A formal code of conduct forbids law clerks from discussing their job duties, a code that some justices have interpreted to extend beyond the clerkship itself. Yet on those few rare occasions when the justices discuss their staffs, they vigorously (if not dismissively) deny that their clerks wield any influence over the decision-making process. Thus we are left with a mystery: If clerks do not exercise undue influence, then why all the fuss and secrecy over their job duties? Such unnecessary concealment only erodes the public's confidence in its government institutions.
And yet the Senate is largely complicit in this secretiveness. Sotomayor's confirmation hearings provided another rare chance to pierce the judicial veil regarding law clerks, but — as in previous hearings — the few mentions of clerks were essentially casual and made in the context of larger discussions about other issues.
In fact, the only substantive question about clerks was raised by Senator Arlen Specter (D-Pa.), who asked whether the nominee would follow the traditional practice of joining the "cert pool" (a practice in which petitions for certiorari are divided among the participating justices and a law clerk drawn at random from the participating chambers reviews a petition and drafts a memorandum that is circulated to the other chambers) or whether she would follow the recent decision of Justice Samuel Alito Jr. to leave the pool and review all cert. petitions in chambers. (Stevens has never been a member of the pool.)
Sotomayor admitted that "I haven't decided anything," adding that "my approach would probably be similar to Justice Alito, which is experience the process…for a period of time, consider its costs and benefits, and then decide whether to try the alternative or not and figure out what I think works best in terms of the functioning of my chambers and the court." Despite Specter's question, there were no queries on clerk selection (including recent allegations of academic and racial bias in the selection process) nor on the crucial clerk duties of opinion writing and negotiation and bargaining that clerks routinely engage in on behalf of their justices.
Justice Louis Brandeis once observed that "[t]he reason why the public thinks so much of the Justices is that they are almost the only people in Washington who do their own work." This is clearly no longer true for justices, and law clerks who wield influence over the decision-making process — as well as the crafting of constitutional doctrine used to reach a result predetermined by a justice — arguably encroach on the judicial power granted to the justices under Article III of the Constitution.

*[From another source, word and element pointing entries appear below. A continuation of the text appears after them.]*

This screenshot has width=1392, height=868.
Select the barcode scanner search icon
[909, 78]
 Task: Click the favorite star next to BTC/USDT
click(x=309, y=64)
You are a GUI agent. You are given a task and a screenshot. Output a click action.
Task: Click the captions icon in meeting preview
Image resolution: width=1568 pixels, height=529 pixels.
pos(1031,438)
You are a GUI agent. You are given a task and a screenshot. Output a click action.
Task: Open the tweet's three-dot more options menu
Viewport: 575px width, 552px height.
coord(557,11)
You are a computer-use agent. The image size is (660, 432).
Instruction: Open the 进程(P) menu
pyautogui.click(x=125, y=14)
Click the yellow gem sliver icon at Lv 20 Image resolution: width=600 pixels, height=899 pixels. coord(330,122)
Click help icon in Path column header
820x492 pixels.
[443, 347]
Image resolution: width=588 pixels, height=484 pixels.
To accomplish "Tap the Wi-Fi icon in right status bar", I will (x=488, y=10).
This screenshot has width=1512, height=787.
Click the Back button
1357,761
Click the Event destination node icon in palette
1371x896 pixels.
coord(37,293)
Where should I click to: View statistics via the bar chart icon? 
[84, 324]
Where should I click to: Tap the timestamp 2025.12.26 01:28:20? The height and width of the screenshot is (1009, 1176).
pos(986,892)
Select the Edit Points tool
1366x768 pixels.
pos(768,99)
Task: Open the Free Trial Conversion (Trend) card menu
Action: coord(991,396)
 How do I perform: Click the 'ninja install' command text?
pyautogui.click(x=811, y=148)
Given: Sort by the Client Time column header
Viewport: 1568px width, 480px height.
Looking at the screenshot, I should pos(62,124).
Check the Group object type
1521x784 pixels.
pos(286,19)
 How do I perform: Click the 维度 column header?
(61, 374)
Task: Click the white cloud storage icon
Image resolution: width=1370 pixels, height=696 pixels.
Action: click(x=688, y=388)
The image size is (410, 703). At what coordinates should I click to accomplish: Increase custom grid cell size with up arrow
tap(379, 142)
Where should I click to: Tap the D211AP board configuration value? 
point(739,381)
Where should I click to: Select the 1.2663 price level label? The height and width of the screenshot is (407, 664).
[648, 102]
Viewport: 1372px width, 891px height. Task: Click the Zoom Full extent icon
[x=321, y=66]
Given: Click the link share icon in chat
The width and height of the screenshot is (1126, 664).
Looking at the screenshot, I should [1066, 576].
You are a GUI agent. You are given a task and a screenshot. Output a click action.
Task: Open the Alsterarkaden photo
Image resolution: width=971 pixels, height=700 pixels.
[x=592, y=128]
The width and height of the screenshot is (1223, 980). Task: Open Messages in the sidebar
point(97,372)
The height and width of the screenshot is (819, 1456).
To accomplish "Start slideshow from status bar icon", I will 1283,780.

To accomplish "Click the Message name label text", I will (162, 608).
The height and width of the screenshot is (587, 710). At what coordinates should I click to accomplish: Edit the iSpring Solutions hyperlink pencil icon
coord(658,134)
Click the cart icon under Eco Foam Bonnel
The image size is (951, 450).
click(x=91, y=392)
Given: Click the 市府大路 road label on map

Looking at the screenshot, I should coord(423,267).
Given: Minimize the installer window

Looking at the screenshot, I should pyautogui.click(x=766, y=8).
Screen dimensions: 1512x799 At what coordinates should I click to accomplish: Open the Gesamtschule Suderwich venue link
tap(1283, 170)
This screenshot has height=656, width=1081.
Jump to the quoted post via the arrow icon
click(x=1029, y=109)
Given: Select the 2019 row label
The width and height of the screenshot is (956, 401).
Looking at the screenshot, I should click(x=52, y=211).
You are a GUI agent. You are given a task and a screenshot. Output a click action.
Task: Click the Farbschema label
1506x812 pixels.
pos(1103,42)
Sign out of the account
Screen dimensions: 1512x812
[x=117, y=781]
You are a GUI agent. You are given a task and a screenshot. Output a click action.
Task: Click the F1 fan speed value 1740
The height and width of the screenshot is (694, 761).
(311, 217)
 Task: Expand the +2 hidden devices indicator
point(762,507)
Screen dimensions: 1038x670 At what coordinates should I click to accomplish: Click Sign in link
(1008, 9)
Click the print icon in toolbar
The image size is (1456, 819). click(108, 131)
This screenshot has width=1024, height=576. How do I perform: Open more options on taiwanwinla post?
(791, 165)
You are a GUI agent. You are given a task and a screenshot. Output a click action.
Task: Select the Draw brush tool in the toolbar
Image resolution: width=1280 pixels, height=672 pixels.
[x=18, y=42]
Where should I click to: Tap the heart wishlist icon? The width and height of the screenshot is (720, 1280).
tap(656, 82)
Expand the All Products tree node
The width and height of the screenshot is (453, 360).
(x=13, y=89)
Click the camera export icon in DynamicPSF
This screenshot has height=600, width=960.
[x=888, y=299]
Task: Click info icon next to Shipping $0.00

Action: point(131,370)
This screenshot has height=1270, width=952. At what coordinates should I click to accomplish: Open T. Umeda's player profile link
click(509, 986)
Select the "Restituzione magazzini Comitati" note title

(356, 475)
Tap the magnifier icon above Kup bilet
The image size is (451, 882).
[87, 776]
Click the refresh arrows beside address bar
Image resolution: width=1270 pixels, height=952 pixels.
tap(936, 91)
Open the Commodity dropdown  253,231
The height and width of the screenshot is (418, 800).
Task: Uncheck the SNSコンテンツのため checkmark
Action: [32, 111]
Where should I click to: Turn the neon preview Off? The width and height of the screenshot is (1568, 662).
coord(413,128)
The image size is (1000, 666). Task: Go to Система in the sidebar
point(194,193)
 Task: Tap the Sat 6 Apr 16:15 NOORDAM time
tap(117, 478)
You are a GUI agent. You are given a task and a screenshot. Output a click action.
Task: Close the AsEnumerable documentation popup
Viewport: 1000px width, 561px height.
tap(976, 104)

Accordingly, the Senate Judiciary Committee must spend more time on the important topic of law clerks. Relevant questions that the committee could have asked include: How does Sotomayor plan on selecting her clerks? Will she look beyond the traditional handful of elite law schools relied upon by the current justices? Will she attempt to hire more females and minorities as her law clerks? Does she believe that the soundness of judicial decisions are affected not only by "wise Latina" judges but also by the ethnicity and gender of her clerks? And what job duties will Sotomayor assign to her clerks? Will she draft her own opinions, or will the newly minted justice rely on the best and brightest of Harvard and Yale law schools to select the words, phrases and doctrinal tests necessary to resolve the pressing constitutional issues of the day? As was true of her predecessors following their confirmation hearings, once again we do not know.
Todd C. Peppers is an associate professor at Roanoke College and a lecturer at Washington and Lee University School of Law. He is the author of Courtiers of the Marble Palace: The Rise of the Supreme Court Law Clerk (Stanford 2006). Artemus Ward is an associate professor at Northern Illinois University. He is co-author of Sorcerers' Apprentices: 100 Years of Law Clerks at the United States Supreme Court (New York University 2006).